── EXCERPTED RECORDS ──
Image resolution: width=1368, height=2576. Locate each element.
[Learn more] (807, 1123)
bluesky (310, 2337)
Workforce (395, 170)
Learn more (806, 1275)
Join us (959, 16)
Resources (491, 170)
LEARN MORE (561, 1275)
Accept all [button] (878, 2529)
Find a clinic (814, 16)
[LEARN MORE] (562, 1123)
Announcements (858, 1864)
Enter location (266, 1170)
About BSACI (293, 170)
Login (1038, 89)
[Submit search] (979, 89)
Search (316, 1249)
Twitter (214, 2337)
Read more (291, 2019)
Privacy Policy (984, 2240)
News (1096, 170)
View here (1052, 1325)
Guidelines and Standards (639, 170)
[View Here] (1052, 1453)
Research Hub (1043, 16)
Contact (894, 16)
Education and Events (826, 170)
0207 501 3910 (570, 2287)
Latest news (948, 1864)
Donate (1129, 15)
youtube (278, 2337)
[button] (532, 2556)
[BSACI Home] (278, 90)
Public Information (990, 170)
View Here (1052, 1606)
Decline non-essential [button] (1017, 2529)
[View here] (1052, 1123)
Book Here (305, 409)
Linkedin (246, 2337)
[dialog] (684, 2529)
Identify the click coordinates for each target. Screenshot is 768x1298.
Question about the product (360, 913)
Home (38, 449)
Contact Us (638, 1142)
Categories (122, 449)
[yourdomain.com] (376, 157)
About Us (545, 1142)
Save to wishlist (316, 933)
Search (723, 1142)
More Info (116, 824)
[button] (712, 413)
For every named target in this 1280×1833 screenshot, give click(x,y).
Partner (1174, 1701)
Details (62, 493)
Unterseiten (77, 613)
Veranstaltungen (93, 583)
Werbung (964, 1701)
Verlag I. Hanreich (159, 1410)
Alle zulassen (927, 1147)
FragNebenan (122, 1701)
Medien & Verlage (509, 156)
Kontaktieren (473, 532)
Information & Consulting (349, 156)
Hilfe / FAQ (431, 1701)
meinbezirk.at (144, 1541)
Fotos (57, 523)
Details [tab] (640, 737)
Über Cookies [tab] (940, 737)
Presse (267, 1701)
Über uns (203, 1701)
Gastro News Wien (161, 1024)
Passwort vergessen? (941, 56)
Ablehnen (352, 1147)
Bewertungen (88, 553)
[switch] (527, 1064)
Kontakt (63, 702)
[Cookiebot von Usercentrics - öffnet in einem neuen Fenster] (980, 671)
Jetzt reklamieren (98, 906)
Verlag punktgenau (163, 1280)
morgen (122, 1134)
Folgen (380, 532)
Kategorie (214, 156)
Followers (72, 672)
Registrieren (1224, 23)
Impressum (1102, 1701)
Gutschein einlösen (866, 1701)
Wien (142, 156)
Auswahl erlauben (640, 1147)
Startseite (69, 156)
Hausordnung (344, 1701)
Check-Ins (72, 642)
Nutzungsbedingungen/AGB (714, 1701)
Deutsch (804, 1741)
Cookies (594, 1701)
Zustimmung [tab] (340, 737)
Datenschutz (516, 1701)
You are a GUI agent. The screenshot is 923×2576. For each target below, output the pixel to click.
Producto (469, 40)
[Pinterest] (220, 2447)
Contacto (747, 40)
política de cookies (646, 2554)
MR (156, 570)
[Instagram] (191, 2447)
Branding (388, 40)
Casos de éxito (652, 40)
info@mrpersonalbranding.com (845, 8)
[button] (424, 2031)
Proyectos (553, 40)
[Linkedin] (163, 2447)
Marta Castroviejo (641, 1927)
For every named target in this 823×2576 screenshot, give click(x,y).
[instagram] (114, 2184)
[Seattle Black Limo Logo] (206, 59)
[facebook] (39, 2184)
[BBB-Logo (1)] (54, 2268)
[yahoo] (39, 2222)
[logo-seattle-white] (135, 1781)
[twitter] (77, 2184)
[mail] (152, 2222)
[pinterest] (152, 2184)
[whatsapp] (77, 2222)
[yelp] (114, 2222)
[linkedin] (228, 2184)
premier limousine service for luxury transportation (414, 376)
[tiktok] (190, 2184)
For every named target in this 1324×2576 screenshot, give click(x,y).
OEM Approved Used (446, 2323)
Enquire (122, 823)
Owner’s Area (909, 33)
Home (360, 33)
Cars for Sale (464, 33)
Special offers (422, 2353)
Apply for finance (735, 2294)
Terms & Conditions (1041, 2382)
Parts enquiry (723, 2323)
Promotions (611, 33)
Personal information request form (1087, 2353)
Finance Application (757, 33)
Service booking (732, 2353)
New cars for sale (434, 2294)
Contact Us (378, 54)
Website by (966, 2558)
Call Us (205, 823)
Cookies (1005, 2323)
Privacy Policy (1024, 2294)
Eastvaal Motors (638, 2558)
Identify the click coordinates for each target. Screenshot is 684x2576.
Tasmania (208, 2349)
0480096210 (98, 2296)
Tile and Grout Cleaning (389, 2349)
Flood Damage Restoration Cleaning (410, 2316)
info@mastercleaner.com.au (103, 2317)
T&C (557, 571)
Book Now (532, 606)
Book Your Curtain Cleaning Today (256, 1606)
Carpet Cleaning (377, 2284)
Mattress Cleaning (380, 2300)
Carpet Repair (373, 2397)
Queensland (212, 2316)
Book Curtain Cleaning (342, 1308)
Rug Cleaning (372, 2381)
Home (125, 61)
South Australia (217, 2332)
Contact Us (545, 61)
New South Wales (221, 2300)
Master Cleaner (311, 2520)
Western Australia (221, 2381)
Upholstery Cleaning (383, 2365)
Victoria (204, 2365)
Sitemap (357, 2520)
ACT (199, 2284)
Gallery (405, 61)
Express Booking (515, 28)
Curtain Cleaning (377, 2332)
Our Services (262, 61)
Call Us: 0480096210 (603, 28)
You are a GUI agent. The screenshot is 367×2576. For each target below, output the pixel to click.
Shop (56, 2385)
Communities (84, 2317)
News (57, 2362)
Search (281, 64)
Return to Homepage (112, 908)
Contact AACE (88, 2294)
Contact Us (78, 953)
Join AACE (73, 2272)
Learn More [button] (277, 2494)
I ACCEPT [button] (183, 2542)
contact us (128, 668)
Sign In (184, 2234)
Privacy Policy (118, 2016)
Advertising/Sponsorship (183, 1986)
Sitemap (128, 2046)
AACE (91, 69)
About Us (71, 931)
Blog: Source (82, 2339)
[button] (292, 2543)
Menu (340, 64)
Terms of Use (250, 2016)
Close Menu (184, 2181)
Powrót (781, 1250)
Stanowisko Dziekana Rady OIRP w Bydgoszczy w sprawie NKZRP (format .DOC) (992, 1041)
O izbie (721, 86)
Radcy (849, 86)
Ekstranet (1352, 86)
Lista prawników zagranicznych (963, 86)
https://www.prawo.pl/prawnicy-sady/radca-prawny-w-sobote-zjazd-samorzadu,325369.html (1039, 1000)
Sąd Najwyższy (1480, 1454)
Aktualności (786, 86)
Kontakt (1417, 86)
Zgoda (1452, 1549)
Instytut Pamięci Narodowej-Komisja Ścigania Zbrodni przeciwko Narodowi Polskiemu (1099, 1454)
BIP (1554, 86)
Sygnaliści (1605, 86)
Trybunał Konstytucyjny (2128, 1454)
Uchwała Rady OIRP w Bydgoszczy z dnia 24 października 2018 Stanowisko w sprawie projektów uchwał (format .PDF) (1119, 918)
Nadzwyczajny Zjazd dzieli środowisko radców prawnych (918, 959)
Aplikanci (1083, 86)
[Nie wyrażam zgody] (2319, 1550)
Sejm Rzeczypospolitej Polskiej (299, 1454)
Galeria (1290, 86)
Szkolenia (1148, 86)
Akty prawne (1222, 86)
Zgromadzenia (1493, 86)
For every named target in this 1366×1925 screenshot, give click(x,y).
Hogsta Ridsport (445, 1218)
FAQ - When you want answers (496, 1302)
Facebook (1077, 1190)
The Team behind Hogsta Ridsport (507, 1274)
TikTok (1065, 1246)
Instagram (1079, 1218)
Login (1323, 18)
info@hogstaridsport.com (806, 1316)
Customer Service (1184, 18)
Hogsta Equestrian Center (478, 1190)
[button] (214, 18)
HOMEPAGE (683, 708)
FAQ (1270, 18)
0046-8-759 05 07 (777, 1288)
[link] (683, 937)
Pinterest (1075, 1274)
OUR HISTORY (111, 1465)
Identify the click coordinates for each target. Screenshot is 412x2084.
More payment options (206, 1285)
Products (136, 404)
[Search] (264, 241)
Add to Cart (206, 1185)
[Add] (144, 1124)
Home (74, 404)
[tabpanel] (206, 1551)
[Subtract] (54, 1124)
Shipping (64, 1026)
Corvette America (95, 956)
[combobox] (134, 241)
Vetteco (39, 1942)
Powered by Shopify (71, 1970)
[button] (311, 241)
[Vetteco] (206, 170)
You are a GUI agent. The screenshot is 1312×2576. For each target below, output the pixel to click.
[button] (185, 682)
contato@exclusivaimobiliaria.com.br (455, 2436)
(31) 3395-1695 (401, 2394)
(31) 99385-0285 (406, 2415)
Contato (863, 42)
───
Copy out precisely the lines from the line with "Registrieren (1224, 23)" to the line with "Cookies (594, 1701)" in the material above, including those two lines and omitting all the rest.

Registrieren (1224, 23)
Impressum (1102, 1701)
Gutschein einlösen (866, 1701)
Wien (142, 156)
Auswahl erlauben (640, 1147)
Startseite (69, 156)
Hausordnung (344, 1701)
Check-Ins (72, 642)
Nutzungsbedingungen/AGB (714, 1701)
Deutsch (804, 1741)
Cookies (594, 1701)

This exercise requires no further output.